イタリア映画「家の鍵」を観てきました。
あまり内容を書くとネタバレになりますので、純粋に感想だけを書きます。
これは生まれた時に一度見捨てた障害のある息子を、15年後にもう一度親子としての関係を復活させようと決心するまでの若い父親の話です。
正直なところ、私はこの主人公のひとりである父親に共感するところはあまりなかったけれど、リハビリ施設(病院)で重度障害の娘を20年以上も一人で(夫はいるが近づかない)世話をして寄り添っている母親ニコルのすべての言葉に共鳴しました。

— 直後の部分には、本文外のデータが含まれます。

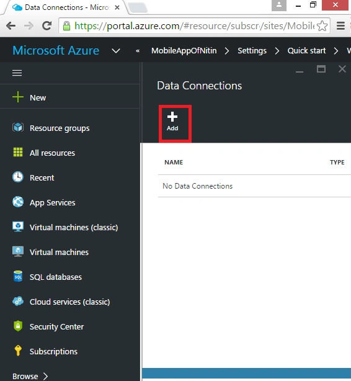Click the browser address bar URL
The width and height of the screenshot is (351, 381).
[194, 26]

わかりすぎるくらいにわかるセリフだったので、いつの間にか感情移入している自分がいました。
ニコルの役はシャーロット・ランプリングがやっていましたが、彼女はきっと役に入る前にいろんな人に会ったり調べたりしているんでしょうね。
諦めと愛おしさ。
それを的確に表情で表していたランプリングだけれど、実はそれって実際の私たち母親の普段他人には見せることのない内側の表情なのです。
他の観客が泣いているシーンと私が涙を浮かべたシーンが違っていたようなのが、非常に面白かったですよ。
これが実際に身に降りかかっている人と世間との違いかもしれない、とね。